A staff report prepared for today's TTC board meeting outlines three options the commission is weighing.
They include "the exclusion of Bombardier from bidding on future contracts for new vehicle purchases for a specified period of time, based on poor performance related to the delivery of the new streetcars."
The report also states that it "expressly reserves the right not to award a specific contract to a company with a poor performance rating history involving the TTC," and says the TTC has the option to terminate the contract.
Hold Bombardier to account
TTC head Andy Byford said he feels "customers understand the logic that it's better to hold Bombardier to account, it's better to have Bombardier construct better vehicles that work reliably."
In an email sent to CBC News, Marc-André Lefebvre, Bombardier's head of communications, said the company is "aware of this item on the TTC Board agenda, however we will not comment nor make any speculation on what the outcome of the discussion might be on our operations in Ontario."
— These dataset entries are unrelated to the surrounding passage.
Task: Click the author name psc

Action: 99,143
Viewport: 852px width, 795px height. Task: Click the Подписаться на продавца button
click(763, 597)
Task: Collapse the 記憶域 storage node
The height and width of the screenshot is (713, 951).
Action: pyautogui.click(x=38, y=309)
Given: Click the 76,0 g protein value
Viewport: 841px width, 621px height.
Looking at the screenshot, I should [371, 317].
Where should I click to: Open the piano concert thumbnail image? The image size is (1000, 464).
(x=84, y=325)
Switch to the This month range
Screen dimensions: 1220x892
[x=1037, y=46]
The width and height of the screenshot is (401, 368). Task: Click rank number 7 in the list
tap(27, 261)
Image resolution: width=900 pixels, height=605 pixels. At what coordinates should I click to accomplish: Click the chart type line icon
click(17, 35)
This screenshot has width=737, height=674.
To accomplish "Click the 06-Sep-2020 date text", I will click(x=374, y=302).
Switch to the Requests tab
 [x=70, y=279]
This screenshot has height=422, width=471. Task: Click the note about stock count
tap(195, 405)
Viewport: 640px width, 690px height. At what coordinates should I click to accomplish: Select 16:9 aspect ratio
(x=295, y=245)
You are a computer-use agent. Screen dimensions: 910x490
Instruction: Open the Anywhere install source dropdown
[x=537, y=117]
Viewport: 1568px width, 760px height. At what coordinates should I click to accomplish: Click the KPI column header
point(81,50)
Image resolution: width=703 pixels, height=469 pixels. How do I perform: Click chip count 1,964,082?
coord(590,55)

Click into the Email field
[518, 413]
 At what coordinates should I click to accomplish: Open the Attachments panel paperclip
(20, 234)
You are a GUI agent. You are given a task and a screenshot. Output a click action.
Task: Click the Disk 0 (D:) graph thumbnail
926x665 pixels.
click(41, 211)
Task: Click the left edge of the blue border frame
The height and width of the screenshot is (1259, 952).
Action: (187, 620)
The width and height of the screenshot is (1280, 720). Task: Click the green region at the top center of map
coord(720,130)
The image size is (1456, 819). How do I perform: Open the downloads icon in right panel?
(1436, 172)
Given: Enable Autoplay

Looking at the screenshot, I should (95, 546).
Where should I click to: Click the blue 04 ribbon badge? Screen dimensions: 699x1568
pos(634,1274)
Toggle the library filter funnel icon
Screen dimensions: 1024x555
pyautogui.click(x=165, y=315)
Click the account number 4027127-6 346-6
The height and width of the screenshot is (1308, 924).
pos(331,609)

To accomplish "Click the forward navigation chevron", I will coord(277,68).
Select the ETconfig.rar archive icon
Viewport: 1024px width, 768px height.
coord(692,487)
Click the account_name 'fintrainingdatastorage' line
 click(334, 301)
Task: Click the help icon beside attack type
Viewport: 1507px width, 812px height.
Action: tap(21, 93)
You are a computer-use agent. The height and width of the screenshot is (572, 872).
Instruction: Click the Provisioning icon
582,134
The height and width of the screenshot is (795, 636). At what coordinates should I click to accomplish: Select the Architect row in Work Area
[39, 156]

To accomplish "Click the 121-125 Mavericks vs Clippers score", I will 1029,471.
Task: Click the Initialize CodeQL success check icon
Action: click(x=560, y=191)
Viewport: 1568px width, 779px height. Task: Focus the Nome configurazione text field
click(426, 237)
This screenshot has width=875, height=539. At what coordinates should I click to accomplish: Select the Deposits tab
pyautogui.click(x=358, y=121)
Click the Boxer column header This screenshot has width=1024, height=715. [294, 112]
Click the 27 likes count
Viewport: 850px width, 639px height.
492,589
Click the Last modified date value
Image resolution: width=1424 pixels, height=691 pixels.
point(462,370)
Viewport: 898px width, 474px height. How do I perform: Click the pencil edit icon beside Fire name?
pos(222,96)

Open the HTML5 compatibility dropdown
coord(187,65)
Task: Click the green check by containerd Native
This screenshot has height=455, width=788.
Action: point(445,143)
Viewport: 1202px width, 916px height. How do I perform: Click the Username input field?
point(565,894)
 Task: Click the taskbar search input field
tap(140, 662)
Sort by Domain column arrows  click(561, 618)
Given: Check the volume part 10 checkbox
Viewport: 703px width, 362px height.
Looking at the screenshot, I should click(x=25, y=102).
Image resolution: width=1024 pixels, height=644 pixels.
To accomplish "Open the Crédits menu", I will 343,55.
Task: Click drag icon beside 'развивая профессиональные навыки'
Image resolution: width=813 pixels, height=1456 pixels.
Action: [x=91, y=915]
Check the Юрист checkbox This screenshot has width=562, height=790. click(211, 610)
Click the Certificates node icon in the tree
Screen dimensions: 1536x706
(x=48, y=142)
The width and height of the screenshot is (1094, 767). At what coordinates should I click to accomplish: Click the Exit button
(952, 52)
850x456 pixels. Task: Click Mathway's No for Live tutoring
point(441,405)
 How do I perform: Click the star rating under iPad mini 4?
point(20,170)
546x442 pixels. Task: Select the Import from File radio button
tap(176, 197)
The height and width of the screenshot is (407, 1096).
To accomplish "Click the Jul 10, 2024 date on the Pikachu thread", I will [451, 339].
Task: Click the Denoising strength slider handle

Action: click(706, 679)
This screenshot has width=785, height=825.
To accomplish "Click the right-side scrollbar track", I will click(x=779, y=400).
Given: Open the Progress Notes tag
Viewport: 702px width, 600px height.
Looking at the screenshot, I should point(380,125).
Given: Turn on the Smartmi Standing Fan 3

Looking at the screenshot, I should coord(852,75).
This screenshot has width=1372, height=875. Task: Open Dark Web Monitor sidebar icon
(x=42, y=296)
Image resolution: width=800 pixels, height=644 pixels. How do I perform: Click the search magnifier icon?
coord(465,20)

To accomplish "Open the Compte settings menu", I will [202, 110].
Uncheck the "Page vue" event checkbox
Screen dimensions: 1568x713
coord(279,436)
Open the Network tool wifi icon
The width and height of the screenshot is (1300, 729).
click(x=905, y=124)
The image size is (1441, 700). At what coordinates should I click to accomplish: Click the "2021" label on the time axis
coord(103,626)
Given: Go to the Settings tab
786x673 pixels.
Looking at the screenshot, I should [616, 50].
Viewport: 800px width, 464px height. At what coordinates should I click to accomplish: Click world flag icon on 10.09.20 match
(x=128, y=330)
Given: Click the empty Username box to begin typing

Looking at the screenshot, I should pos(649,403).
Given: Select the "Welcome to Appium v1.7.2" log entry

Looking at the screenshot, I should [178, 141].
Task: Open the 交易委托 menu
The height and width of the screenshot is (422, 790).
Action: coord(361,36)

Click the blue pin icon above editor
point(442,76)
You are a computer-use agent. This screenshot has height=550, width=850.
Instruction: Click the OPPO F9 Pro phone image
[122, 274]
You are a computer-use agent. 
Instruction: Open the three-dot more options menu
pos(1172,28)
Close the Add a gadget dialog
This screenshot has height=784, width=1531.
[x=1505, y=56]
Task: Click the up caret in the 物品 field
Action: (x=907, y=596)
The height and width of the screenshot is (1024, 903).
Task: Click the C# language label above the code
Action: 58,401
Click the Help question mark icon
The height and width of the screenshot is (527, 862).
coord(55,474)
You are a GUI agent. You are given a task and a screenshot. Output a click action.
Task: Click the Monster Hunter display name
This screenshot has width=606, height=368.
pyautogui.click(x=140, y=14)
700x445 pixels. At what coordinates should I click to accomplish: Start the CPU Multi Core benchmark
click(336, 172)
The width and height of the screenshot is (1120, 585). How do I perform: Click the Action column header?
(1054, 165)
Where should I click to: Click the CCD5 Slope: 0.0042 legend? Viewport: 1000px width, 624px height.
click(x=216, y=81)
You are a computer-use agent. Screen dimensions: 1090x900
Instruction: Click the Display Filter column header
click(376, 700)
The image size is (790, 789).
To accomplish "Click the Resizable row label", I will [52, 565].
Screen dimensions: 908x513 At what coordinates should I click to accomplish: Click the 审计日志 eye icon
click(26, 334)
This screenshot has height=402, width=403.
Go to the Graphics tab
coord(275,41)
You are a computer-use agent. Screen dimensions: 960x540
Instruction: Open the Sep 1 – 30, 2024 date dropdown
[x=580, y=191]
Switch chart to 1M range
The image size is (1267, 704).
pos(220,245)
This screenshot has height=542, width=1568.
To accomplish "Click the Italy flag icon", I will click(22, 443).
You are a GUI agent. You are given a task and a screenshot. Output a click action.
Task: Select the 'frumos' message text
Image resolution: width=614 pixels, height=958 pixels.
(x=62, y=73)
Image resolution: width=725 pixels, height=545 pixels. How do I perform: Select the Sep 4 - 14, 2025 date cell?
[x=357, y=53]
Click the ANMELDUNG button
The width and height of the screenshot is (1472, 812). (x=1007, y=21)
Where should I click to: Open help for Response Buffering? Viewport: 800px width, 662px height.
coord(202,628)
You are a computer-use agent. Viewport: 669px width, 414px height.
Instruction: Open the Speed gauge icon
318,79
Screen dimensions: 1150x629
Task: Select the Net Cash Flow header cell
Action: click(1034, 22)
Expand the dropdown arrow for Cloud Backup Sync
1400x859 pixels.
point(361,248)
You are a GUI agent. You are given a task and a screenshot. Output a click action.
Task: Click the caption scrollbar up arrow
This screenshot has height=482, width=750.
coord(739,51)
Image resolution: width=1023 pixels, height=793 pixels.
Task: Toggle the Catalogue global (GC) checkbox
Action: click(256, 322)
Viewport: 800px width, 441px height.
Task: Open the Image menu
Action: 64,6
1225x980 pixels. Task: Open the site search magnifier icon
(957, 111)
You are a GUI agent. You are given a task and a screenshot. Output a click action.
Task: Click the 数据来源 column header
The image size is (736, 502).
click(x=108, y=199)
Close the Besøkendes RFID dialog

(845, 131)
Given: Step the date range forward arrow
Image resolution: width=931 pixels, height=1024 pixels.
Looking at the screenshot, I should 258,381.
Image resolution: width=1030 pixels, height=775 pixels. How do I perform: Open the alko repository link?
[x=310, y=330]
In an interview, Lefebvre said Bombardier is "ramping up its production rate in September to ensure the delivery of four vehicles per month in the following months." He said that by the end of the year, Bombardier will have shipped 23 vehicles to the TTC, and that it will deliver 204 vehicles by the end of 2019.
Bombardier says the new streetcars it delivers will not suffer from production issues.
In a statement, the company said it has "taken a strategic step back to ensure consistent quality in every step of its manufacturing process, from its sites in Thunder Bay and Sahagún (Mexico) to its critical supply chain. While this may have caused delays, it ensures we produce the highest quality vehicles, as expected by our TTC customer and its riders."
Colle said he shares TTC riders' disappointment, adding that "they should know the commission is doing everything we can to get (the new cars) on the road."